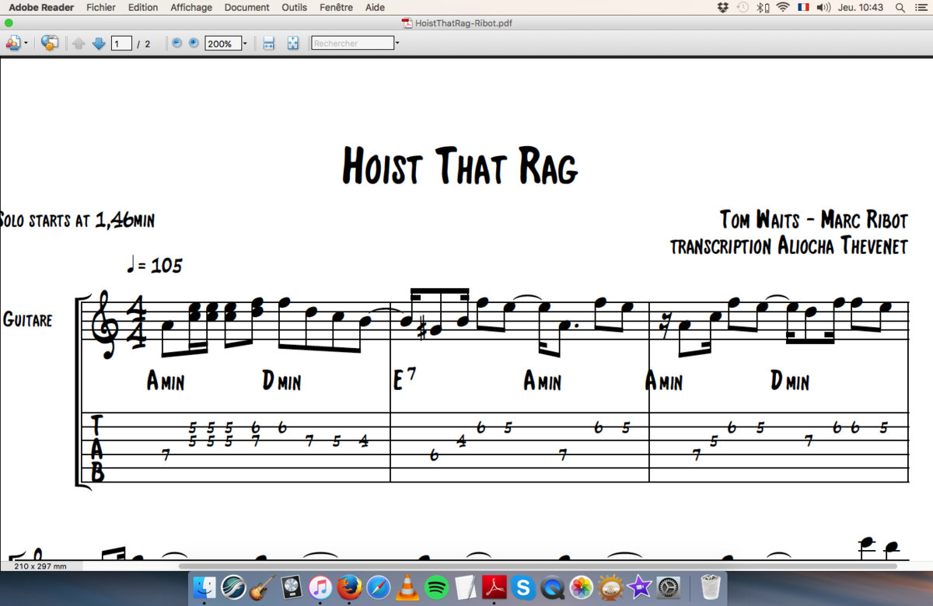Open Spotlight search from the menu bar

pos(900,7)
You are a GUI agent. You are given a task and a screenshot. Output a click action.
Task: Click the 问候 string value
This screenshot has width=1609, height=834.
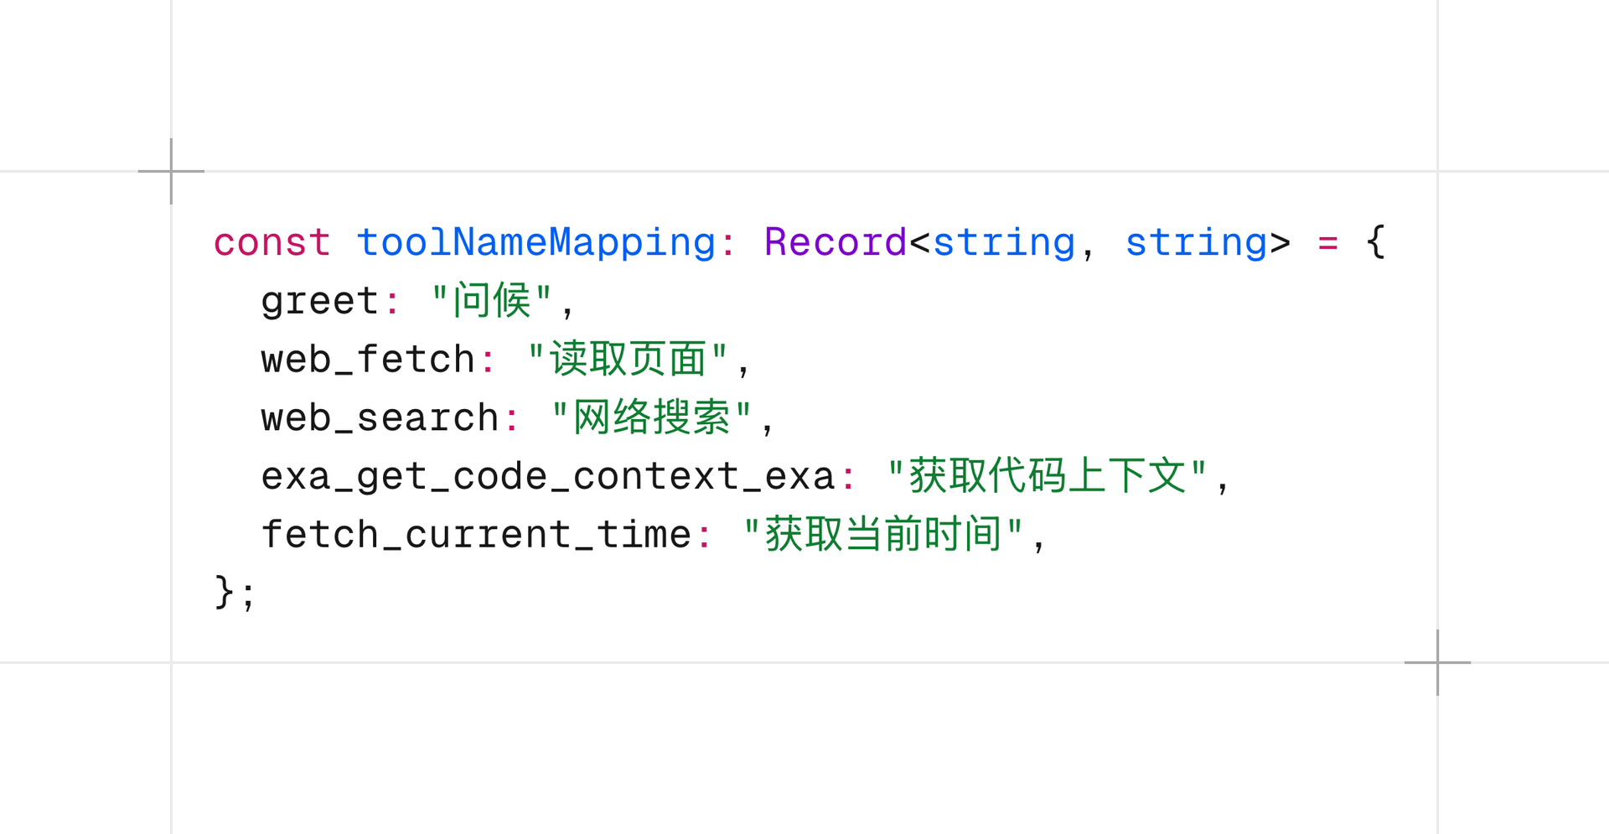click(490, 302)
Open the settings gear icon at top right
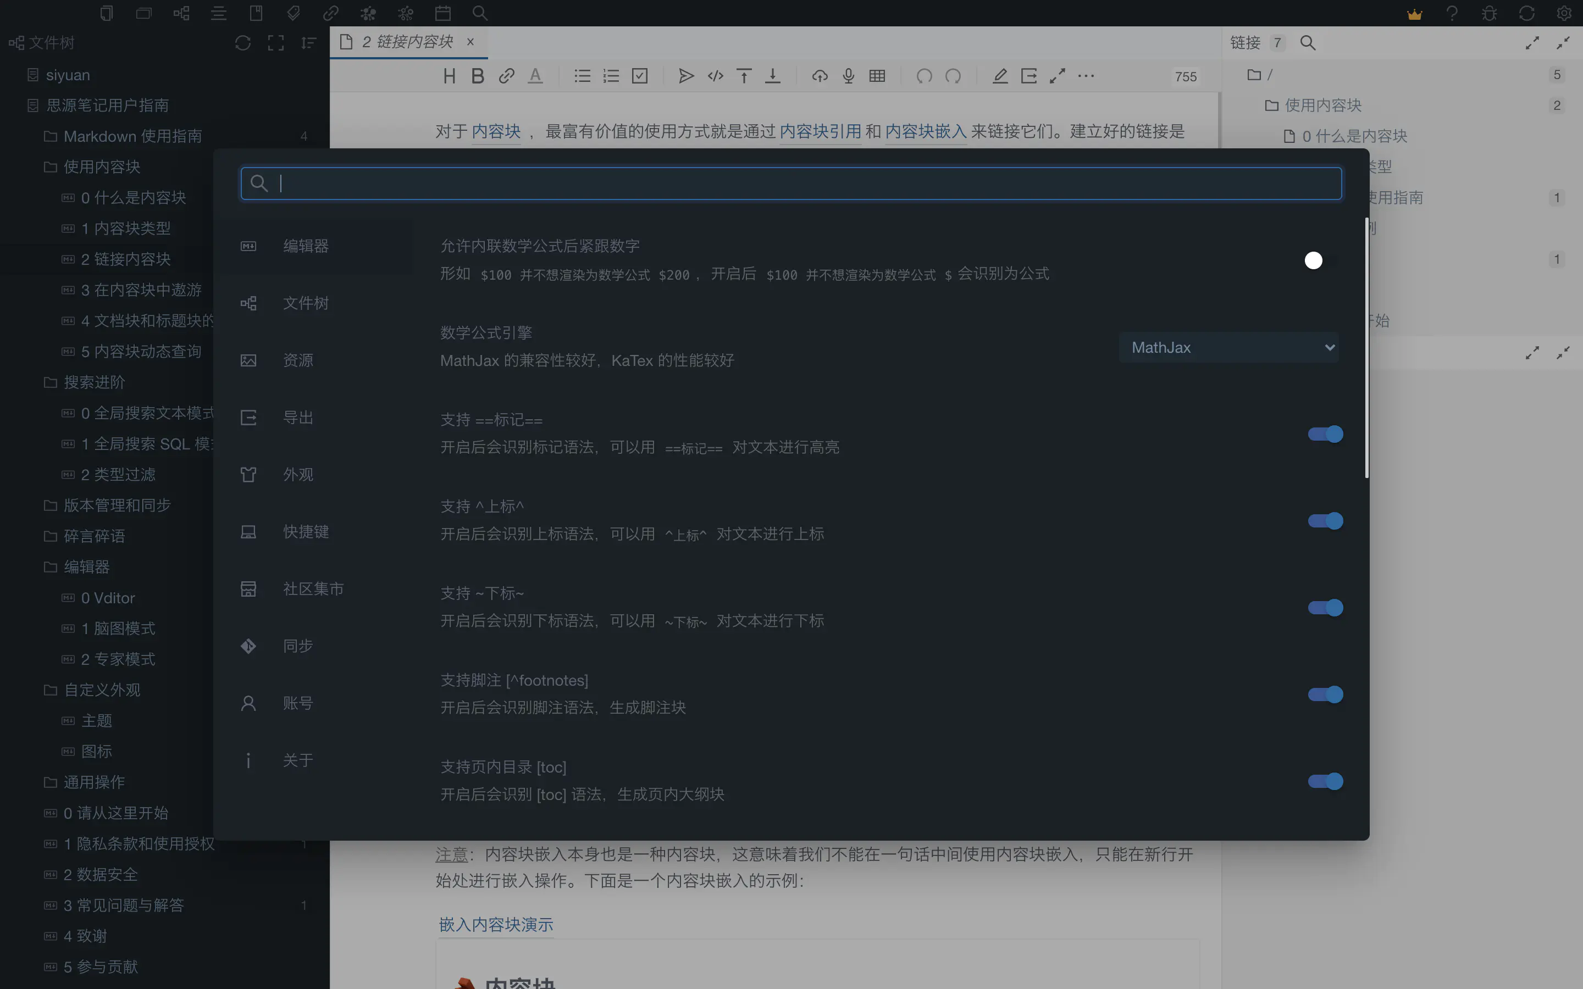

**To do:** Reproduce every line of the records above verbatim, omitting the pictures.

**Solved exercise:**
Open Spotlight search from the menu bar

pos(900,7)
You are a GUI agent. You are given a task and a screenshot. Output a click action.
Task: Click the 问候 string value
This screenshot has width=1609, height=834.
click(490, 302)
Open the settings gear icon at top right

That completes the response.